A generation of failed politicians has trapped the west in a tawdry nightmare

In one of his last interviews, the historian Tony Judt lamented his “catastrophic” Anglo-American generation, whose cossetted members included George W Bush and Tony Blair. Having grown up after the defining wars and hatreds of the west’s 20th century, “in a world of no hard choices, neither economic nor political”, these historically weightless elites believed that “no matter what choice they made, there would be no disastrous consequences“.

A member of the Bush administration brashly affirmed its arrogance of power in 2004 after what then seemed a successful invasion of Iraq: “When we act,” he boasted, “we create our own reality.” A “pretty crappy generation”, Judt concluded, “when you come to think of it.”

One cannot but think of the reality it made as mayhem in Asia and Africa reaches European and North American cities. But those of us from countries where many Anglo-American institutions were once admirable models have their own melancholy reasons to reflect on their swift decay.

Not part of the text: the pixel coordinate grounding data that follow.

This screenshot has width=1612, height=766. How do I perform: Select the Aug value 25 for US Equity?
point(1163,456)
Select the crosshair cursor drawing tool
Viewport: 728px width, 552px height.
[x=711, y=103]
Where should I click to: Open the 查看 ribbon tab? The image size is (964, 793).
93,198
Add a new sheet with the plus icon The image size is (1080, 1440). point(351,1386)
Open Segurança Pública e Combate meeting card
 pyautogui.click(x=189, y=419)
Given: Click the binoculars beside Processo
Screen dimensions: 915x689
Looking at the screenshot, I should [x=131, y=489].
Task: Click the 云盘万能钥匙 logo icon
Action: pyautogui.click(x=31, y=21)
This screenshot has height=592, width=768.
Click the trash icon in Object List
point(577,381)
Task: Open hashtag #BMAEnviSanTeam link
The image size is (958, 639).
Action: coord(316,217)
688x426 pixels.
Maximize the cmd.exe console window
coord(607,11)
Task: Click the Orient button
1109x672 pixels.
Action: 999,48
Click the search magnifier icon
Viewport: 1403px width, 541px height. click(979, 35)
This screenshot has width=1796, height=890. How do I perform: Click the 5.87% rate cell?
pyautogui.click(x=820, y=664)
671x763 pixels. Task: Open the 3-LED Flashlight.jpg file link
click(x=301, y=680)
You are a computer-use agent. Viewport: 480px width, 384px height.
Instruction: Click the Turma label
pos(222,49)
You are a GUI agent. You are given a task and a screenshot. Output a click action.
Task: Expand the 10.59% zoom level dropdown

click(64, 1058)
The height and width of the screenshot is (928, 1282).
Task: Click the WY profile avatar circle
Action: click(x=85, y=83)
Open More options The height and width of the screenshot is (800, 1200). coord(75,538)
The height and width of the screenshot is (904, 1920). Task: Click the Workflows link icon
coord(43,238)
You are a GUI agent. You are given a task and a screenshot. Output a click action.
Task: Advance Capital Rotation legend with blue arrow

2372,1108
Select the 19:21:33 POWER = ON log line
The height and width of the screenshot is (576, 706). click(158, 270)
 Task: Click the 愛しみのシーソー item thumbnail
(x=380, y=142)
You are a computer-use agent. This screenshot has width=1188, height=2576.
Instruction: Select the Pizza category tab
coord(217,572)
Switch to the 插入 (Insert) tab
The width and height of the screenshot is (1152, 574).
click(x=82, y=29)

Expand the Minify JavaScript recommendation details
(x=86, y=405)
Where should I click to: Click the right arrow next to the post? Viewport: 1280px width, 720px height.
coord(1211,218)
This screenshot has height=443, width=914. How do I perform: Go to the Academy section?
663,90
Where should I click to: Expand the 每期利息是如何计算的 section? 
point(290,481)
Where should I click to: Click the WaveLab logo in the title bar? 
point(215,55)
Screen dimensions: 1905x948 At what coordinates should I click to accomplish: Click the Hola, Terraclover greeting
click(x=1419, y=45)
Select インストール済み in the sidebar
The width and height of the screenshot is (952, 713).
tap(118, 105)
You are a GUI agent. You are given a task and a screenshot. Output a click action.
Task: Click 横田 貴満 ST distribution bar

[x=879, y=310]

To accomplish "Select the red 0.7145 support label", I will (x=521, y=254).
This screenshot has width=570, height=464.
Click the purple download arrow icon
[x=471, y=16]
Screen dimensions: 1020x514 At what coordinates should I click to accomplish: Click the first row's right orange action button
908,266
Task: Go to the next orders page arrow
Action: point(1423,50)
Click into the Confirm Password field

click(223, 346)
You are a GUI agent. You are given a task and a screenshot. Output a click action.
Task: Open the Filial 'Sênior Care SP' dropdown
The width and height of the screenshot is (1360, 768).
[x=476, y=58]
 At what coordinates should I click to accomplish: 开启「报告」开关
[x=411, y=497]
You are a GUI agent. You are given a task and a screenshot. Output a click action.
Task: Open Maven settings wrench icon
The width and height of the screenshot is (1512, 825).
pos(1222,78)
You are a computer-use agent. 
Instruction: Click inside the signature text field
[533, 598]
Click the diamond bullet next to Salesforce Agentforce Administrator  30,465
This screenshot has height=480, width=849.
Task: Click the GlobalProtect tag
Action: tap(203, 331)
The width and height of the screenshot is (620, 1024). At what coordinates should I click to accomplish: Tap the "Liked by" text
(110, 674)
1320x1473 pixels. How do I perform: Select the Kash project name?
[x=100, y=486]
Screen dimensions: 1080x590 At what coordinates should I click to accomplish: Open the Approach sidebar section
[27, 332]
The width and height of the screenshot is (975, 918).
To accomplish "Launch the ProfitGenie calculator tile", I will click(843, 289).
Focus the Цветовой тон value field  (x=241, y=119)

As another annus horribilis lurched to a close, the evidence of moral and intellectual sloth seemed unavoidable. In the Christmas issue of the Spectator, Rod Liddle described Calais as “a jungle of largely Muslim asylum seekers aching to get into Britain – presumably to be hugged” by “the liberals”. In an interview in the same issue, the prime minister confessed that Liddle “does make me laugh“. The chumminess seemed to confirm Amit Chaudhuri’s strong recent “impression”, acquired from BBC documentaries about India, that Britain comprises “male buddies”, whose “capacity for spontaneous insight isn’t that far away from that of Jeremy Clarkson”.

It was still hard not to be puzzled by the casual malevolence of the lead headline in the Times on Boxing Day: “Muslims ‘silent on terror’“. A few days earlier, candidates in the Republican presidential primaries, aspiring leaders of the free world, had offered the following modest proposals: ban Muslims from travel, kill families of terrorists, shoot down Russian planes, close down parts of the internet, carpet-bomb Syria.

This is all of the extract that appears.